Coraz więcej Rosjan protestuje na ulicach przeciw układowi, którego twarzą jest Władimir Putin. Dla nich Rosja stała się krajem, który trzyma w garści "kasta ludzi w mundurach" wyzyskujących państwo i eliminująca tych, którzy odważą się sprzeciwić. Symbolem dla wielu protestujących jest adwokat Siergiej Magnicki, który dwa lata temu zmarł w więziennej celi, ponieważ odmówiono mu pomocy lekarskiej. Do dzisiaj nie ustalono winnych tej śmierci.
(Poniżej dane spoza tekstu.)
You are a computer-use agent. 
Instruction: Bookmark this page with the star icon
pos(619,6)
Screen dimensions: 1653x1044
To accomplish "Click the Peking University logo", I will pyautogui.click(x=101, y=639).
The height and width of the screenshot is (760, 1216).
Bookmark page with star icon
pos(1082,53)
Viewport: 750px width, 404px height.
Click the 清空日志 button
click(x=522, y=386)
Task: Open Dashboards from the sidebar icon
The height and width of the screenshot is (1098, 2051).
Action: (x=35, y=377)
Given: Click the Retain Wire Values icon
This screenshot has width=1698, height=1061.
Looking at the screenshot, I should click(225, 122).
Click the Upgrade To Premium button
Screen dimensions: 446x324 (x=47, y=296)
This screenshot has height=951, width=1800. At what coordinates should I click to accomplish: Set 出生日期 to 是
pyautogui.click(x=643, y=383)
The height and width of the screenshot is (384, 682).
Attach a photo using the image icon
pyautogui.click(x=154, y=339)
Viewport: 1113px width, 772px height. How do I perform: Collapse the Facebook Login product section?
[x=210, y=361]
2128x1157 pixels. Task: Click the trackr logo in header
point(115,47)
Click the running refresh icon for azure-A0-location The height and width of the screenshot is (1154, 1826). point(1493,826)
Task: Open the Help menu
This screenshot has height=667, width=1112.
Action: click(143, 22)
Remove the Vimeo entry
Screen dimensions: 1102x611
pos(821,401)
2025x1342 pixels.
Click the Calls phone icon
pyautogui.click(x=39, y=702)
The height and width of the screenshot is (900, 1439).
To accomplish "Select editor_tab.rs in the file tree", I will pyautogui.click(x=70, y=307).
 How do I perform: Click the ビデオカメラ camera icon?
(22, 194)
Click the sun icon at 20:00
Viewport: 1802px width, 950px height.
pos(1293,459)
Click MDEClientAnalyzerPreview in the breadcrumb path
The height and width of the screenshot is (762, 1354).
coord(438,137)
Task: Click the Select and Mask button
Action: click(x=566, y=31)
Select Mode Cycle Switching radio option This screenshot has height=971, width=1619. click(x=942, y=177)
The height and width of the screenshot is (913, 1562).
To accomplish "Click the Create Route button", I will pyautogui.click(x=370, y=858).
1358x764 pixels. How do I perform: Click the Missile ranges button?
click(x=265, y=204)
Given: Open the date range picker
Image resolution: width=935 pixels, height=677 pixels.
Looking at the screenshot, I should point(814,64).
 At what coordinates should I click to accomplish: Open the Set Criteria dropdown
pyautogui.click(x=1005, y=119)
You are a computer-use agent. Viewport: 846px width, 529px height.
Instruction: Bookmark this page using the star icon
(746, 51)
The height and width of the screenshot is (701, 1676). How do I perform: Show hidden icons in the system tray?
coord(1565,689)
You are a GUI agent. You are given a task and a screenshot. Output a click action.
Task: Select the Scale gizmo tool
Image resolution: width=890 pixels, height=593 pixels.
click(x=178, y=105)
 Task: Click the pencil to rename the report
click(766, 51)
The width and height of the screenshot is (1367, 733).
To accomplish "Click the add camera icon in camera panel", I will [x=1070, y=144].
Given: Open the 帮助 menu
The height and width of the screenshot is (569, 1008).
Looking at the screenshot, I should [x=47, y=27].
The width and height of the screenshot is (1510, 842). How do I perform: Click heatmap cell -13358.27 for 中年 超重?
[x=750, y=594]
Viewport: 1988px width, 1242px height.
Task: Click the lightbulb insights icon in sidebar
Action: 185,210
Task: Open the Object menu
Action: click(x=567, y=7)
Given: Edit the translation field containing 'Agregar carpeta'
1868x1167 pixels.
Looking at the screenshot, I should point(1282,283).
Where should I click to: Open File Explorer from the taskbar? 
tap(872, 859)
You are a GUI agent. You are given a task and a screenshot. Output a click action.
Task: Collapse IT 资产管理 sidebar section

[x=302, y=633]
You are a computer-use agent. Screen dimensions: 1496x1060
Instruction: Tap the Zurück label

Podczas protestów ulicznych, które wybuchły po grudniowych wyborach do Dumy, niektórzy trzymali transparenty z zdjęciem Magnickiego. Jego postać staje się synonimem walki z układem "siłowników", czyli byłych pracowników służb specjalnych ZSRR i obecnych funkcjonariuszy aparatu bezpieczeństwa, którzy mają teraz być faktyczną władzą w Rosji.
Śmierć za sprawę
Magnicki był adwokatem, który współpracował z funduszem inwestycyjnym Hermitage, który miał zarabiać wielkie pieniądze na współpracy z obozem władzy. W 2005 roku szef funduszu William Browder z przyjaciela Kremla stał się nagle jego wrogiem. Biura Hermitage i współpracujących firm stały się obiektem nalotów ówczesnej milicji i służb podatkowych. Szybkie śledztwo wykazało, że fundusz jest winny państwu 5,5 miliarda rubli (około 230 milionów dolarów).
Magnicki jako prawnik dokładnie śledził całe dochodzenie w sprawie Hermitage i zdobył dowody, które miały jasno wskazywać, że zostało ono sfingowane od początku do końca, a na wszystkim wzbogacili się "siłownicy". Prawnik nie zamierzał milczeć i to sprowadziło na niego śmierć.
W 2008 roku trafił do aresztu. Jak mówi Dmitrij Charitonow, adwokat i przyjaciel Magnickiego, przetrzymywano go w "strasznych warunkach". Po roku rosyjskiego aresztu zmarł. Służby więzienne miały mu odmówić pomocy lekarza, o ile nie zgodzi się milczeć.
Sprawa władzy
Do dzisiaj, pomimo oficjalnego śledztwa, nie wskazano winnych. Służby nie czują się winne. - 99 procent osób, które znajduje się w aresztach twierdzi, że są ciężko chore i symulują. Nie było podstaw, żeby Magnickiego zwolnić z aresztu, bo nie złożono odpowiedniego dokumentu - mówi Oleg Silczenko, oficer departamentu śledczego MSW.
Zdaniem obrońców praw człowieka, w sprawę Magnitskiego są uwikłani ludzie władzy, którzy pilnują, aby prawda nie wyszła na jaw. - Ja myślę, że prawdziwych sprawców chronią potężni i wpływowi ludzie - mówi Walerij Borszcziow, szef niezależnej komisji obrońców praw człowieka. - Ludzie w mundurach stali się potężną kastą, która wykorzystuje stanowiska do zaspokojenia swojej chorobliwej chciwości. Ci ludzie są poza kontrolą - twierdzi Kirił Kabanow z rosyjskiego Narodowego Komitetu Antykorupcyjnego.